What role can the business community play in improving housing stock -- especially affordable housing?
The mayor, other officials and groups are examining the broadest array of issues focused on bring down the costs of housing construction and renovation from zoning, to building code revamping. Those that own as well as those that manage the housing stock, need to raise their participation in the critical role of their tenants having sufficient earning capacity that entails an adequate education, work opportunity and family supports. For those without those resources cannot afford to cover the cost of housing. It was recently reported that an hourly wage of $ 18.18 for a forty-hour week is needed to afford a two-bedroom unit in our area's "Fair Market" rent. Minimum wages don't cover those costs, nor does a shelter rent public assistance allocation of not more than $400 for a family of three. An overlooked aspect is the instruction of the tenant as housing consumer; there is no effort to educate the tenant to the actual monthly cost of maintaining their living quarters. Magical dollars don't exist. Managers have the readily available means of their computer generated monthly rent bill to convey the real hard dollar costs of providing housing. Over the long haul, telling the actual costs of operating the particular building, not statistical figures, would familiarize one's tenants to the realities of providing them with shelter. What was the total building's plumber's bill for last month? Put it on the rent bill. Next month the charges for the building's utilization of electricity, or heating oil. Put the actual costs repeatedly before one's tenants. It's hard to know you're getting something costly when you return to the identical space each day. It easy to fantasize that it's a freebie to the owner.
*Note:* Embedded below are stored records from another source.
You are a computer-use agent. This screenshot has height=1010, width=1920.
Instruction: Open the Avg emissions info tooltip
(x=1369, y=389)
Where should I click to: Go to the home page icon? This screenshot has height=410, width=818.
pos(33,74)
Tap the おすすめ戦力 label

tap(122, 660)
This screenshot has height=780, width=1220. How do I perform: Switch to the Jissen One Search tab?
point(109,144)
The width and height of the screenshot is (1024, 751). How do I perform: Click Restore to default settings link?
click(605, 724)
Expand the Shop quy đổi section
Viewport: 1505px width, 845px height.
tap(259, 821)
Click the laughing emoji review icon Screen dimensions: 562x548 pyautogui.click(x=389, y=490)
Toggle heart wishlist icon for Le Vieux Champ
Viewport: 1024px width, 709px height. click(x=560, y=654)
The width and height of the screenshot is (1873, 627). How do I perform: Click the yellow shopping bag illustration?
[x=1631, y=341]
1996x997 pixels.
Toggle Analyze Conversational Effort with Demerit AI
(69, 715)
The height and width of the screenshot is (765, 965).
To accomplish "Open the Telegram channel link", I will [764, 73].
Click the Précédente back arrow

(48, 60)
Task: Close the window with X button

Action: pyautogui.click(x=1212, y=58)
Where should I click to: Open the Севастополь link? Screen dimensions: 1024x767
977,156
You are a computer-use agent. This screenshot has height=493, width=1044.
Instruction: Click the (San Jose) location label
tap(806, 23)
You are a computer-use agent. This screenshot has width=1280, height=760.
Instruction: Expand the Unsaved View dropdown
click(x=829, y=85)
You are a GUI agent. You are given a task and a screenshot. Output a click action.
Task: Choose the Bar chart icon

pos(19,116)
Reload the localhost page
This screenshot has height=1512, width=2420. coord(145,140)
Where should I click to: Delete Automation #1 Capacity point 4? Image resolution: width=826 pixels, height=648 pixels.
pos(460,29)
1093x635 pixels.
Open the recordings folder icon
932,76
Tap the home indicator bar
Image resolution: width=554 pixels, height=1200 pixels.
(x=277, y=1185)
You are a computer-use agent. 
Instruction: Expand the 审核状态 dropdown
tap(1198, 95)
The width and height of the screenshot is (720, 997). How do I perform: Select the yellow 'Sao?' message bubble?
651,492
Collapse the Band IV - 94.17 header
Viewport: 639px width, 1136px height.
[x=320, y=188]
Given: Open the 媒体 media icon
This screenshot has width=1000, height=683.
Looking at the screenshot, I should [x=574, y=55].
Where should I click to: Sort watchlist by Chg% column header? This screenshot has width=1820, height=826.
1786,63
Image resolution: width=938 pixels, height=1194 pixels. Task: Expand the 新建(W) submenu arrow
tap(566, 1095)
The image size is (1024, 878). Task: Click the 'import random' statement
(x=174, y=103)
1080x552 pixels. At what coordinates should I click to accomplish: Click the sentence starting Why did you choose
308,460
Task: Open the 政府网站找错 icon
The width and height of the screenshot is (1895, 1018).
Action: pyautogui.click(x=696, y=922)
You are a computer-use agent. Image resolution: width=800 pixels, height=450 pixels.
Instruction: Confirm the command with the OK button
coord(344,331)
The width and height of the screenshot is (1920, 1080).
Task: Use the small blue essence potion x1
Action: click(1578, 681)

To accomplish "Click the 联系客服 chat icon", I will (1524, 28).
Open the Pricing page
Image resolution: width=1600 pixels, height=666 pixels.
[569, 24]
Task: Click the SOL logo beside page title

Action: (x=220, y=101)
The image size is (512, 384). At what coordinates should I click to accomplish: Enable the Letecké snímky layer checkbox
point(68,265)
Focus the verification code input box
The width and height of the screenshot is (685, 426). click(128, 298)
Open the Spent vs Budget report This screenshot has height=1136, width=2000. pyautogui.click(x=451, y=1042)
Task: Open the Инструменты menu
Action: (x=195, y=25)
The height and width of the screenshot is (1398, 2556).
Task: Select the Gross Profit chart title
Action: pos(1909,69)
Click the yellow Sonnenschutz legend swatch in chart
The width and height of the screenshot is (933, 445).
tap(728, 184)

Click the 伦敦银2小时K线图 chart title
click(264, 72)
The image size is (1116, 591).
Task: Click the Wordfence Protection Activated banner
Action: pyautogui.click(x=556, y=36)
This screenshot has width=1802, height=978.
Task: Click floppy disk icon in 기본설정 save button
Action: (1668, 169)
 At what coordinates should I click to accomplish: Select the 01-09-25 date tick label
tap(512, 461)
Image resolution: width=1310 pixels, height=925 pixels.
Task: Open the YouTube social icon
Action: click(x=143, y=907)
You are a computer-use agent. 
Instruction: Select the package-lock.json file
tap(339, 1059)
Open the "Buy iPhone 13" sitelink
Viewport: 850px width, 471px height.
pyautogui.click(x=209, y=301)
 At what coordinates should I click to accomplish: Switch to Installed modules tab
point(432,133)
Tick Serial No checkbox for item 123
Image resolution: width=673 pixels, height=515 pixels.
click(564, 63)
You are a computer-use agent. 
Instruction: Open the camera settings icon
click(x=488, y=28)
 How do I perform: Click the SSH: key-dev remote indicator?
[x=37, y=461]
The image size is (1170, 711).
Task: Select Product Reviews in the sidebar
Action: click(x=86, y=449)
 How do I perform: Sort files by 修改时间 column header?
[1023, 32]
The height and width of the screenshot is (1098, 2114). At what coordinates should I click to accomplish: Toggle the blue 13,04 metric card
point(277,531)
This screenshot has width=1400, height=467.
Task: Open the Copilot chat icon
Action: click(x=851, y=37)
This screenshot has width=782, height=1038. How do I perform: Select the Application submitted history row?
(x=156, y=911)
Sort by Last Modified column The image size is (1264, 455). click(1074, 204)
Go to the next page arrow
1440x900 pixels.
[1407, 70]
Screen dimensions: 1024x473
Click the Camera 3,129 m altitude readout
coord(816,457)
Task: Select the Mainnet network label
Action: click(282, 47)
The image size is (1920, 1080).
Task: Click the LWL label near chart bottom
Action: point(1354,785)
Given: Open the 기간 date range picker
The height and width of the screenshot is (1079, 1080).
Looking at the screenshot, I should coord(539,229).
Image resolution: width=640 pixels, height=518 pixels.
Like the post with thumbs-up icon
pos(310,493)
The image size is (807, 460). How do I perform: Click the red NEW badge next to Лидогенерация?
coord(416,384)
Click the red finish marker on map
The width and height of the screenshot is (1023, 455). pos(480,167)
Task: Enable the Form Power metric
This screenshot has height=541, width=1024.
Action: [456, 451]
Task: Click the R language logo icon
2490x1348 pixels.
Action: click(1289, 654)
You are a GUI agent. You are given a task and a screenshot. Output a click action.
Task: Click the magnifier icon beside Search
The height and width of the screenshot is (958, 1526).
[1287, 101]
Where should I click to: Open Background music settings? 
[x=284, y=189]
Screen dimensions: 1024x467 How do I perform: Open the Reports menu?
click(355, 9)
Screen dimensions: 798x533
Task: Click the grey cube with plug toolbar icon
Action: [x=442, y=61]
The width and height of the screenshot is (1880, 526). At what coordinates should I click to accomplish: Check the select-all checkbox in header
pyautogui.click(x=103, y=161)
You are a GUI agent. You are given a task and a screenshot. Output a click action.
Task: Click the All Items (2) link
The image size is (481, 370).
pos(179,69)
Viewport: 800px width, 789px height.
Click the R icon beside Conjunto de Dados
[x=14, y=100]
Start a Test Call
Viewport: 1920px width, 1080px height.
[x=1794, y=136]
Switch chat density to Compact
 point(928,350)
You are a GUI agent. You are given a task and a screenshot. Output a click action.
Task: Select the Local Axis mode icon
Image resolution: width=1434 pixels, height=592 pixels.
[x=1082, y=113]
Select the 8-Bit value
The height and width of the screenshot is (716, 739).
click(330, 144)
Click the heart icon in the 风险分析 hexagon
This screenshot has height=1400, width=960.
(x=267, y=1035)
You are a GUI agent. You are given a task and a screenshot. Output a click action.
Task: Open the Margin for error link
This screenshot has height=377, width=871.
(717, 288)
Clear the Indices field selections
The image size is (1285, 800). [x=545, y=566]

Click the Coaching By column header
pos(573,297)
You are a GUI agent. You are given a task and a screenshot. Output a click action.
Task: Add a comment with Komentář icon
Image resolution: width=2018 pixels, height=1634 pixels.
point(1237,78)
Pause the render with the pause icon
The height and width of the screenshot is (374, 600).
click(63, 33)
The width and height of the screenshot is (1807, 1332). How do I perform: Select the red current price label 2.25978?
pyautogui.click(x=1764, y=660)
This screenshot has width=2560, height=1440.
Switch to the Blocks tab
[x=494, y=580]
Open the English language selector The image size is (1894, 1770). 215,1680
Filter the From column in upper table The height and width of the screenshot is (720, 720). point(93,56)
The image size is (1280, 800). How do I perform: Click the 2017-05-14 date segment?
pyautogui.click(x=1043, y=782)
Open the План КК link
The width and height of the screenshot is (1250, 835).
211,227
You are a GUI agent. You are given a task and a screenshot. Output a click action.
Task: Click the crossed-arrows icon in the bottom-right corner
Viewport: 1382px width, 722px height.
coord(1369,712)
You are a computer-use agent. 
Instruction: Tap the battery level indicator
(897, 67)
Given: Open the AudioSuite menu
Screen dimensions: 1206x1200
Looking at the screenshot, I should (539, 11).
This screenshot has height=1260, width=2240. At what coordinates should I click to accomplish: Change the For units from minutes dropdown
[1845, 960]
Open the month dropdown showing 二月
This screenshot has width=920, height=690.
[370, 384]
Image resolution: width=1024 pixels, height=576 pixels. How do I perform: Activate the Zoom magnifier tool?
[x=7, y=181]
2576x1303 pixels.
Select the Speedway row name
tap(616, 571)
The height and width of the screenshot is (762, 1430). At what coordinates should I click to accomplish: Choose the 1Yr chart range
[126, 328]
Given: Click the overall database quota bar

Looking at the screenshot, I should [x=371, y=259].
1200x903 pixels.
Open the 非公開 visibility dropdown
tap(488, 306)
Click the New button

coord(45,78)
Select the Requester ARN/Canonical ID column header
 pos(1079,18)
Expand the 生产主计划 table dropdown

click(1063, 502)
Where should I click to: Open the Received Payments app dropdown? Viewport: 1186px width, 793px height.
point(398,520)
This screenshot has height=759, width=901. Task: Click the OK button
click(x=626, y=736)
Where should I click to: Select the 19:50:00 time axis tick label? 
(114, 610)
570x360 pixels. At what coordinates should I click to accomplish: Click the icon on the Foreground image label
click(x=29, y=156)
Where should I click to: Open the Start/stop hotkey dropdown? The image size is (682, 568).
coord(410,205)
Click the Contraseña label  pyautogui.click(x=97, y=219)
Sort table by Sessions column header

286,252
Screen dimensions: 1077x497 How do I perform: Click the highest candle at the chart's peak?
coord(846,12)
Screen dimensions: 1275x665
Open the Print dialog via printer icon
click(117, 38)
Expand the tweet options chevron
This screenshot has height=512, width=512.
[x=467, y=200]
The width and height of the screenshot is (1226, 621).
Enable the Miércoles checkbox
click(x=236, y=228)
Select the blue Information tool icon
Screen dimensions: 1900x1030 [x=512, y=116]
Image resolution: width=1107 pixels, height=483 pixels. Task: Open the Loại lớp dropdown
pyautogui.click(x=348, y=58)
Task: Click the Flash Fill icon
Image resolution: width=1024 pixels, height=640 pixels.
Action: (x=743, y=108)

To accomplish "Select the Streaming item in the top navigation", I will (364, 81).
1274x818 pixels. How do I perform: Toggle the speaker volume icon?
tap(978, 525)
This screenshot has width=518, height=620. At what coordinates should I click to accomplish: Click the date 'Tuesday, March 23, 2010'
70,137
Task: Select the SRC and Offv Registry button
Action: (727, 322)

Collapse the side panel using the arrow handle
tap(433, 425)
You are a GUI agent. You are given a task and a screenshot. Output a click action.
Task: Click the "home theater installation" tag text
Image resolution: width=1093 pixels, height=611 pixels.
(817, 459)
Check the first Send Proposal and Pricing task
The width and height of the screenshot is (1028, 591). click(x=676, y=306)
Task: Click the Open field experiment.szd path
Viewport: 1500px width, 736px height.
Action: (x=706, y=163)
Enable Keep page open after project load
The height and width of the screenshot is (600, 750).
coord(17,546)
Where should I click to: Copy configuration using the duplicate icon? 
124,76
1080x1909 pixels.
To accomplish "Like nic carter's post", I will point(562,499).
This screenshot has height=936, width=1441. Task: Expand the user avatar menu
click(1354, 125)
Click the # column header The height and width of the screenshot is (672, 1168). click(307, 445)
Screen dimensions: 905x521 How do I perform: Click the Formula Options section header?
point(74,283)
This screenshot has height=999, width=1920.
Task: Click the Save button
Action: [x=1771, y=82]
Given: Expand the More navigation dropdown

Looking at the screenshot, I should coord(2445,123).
What about New York City's policy makers and their role in streamlining the housing industry?
Without the work force to pump prime our tourists attractions, our businesses, our transportation system, all New Yorkers will be the losers. It is in the existing housing, not the newly built or renovated, that obviously the vast majority will continue to reside in. The proper maintenance of the existing housing stock doesn't provide mayoral ribbon cutting photo opportunities, but we all know too well at times of calamity, of overheated extension cords or blocked fire escape windows how critical housing code inspection and enforcement is. But when newsworthy, it is likely to be much too late. The first landlord/tenant law enacted to place enforcement powers in the tenants' hands as a consequence of the 1960's civil right movement, awkwardly and confusingly labeled Rent Impairing Violations, has been gutted by the city's removal of the simple asterisk on the Web site availability of a building's violation records. Owners who had been put under the threat of total loss of rental income if designated violations were not corrected after six months after city notification, on condition that the tenant deposited all the rent sued for before being able to assert that "defense." All owners, not just at one time called slumlords, should experience the pressure of enforcement.
What do you see as the trends in the industry, and the intractable problems, and the solutions for those problems?
The mental division of landlord and tenant needs reform, I believe that the long haul education process of the costs of housing operation outlined before, a comprehensive systematic enforcement stance will help retain the very residents whose participation in our city's life line we all so depend on.